I am using sscanf in my project to copy strings from source buffer to target buffer. For example:

char* target;
target = (char*)malloc(100 * sizeof(char));
char* source = "Hello World";
sscanf(source, "%[^\t\n]", target); // trying to copy "Hello World" into target.
printf("%s\n", target);//this will print "Hello World".

But this way of coding style is not accepted. What my manager want me to do is something like:

sscanf(source, "%11[^\t\n]", target); // NOTE: I've written "%11". here, 11 == length of hello world.

That means, he want me to provide format specifiers as well. (%11 in this case).

But, the problem is that source can be of varying length and I don't know how to write the correct format specifier for every varying length string.

Answer 1

Use:

sscanf(source, "%*[^\t\n]", maxlen, target)

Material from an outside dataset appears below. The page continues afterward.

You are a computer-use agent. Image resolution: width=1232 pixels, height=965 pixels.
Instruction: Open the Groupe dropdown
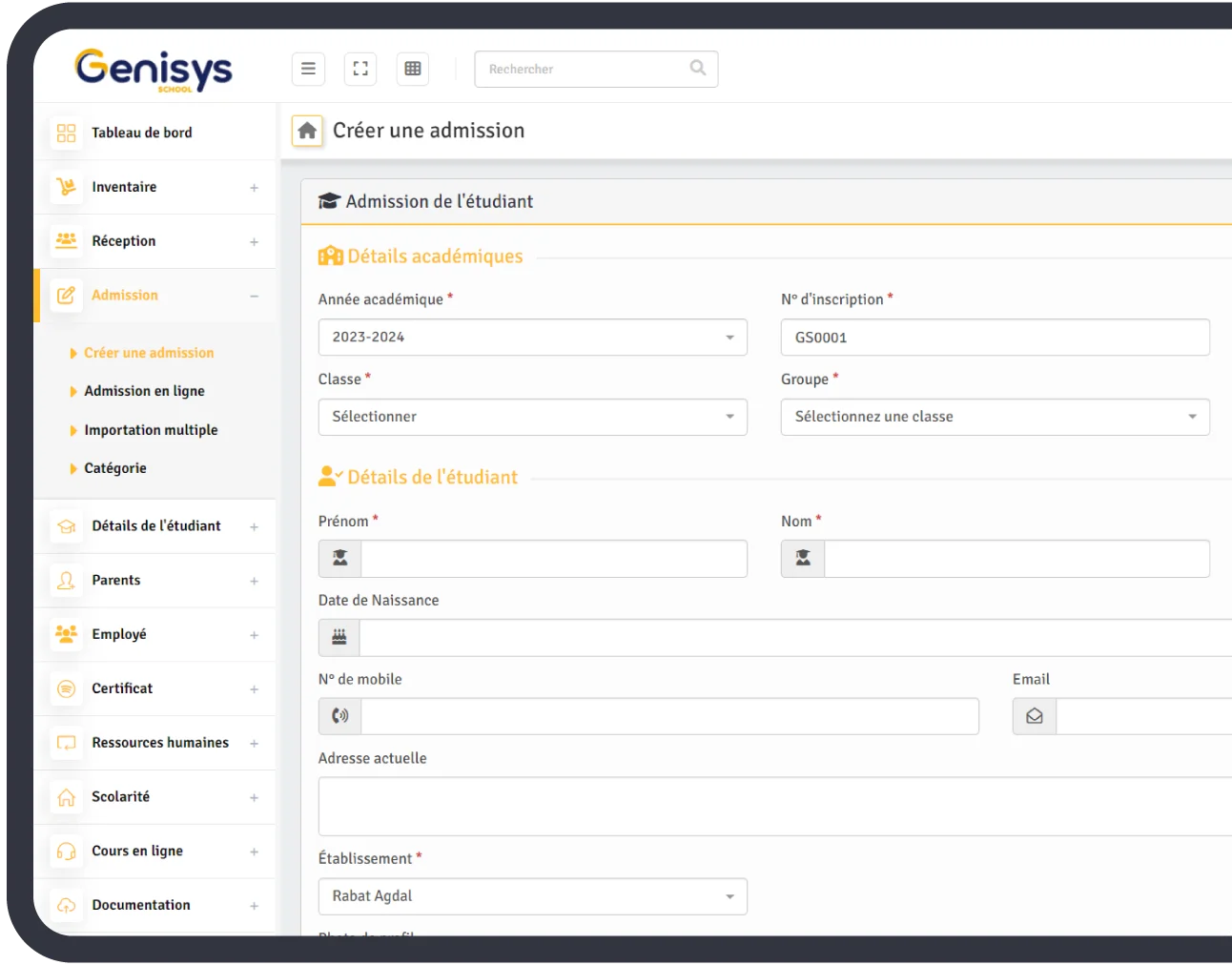coord(995,417)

where maxlen is the size you want to read.

There appears to be no trivial way to make a format string for sscanf (or any of it's siblings) take an arbitrary max length of the input string. The suggestion was based on printf being orthogonal to scanf, which turns out to not be the case.

You may find you have better luck using strtok and either strncpy or strdup to copy the token.

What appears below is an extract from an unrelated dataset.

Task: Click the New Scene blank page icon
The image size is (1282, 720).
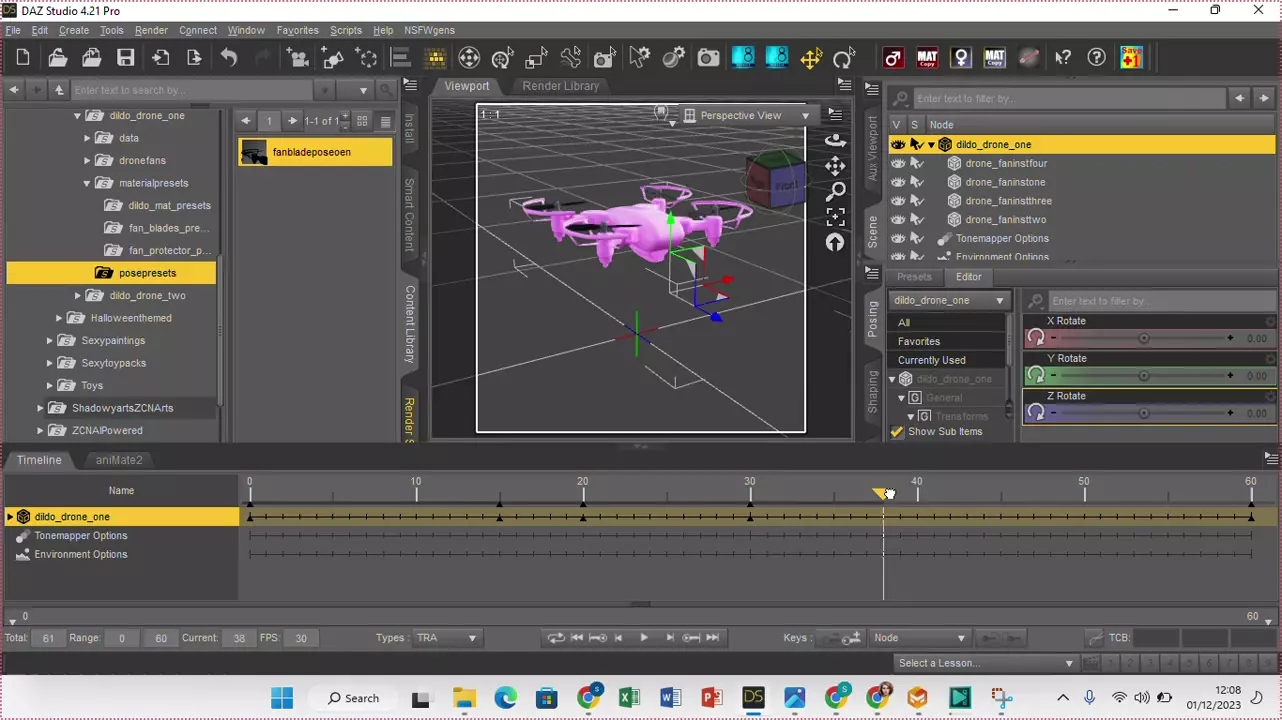Action: pos(23,58)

However, since it's tagged C++, why not use:

std::stringstream ss(source);  
std::string target;
getline(ss, target, "\t");

Answer 2

For copying string use strcpy(). It does not allocate space, so you have to provide the second buffer too. There's also strncpy() which will not copy more than specified characters.

If you want to make a copy of a string in one go you can use strdup(), just don't forget to free the memory afterwards.

Answer 3

First, use strcpy() for this.

Second, the format specifier is just a string, so just use sprintf() to make it after taking strlen() of the string you want.

Answer 4

Use target = strdup(source) or if still obliged to use sscanf():

Dynamically create the format.

const char* source = "Hello World";
size_t n = 10;  // See note below
char* target;
target = (char*) malloc(n);  // (char *) is needed for C++, but not C
char format[1+20+5+1];
sprintf(format, "%%" "%zu" "[^\t\n]", n - 1);
sscanf(source, format, target); // trying to copy "Hello World" into target.
printf("%s\n", source);//this will print "Hello World".
printf("%s\n", target);//this will print "Hello Wor".

---

You would likely want n = strlen(source) + 1, but the above illustrates how a dynamically created format specifier for scanf() prevents buffer overrun in target.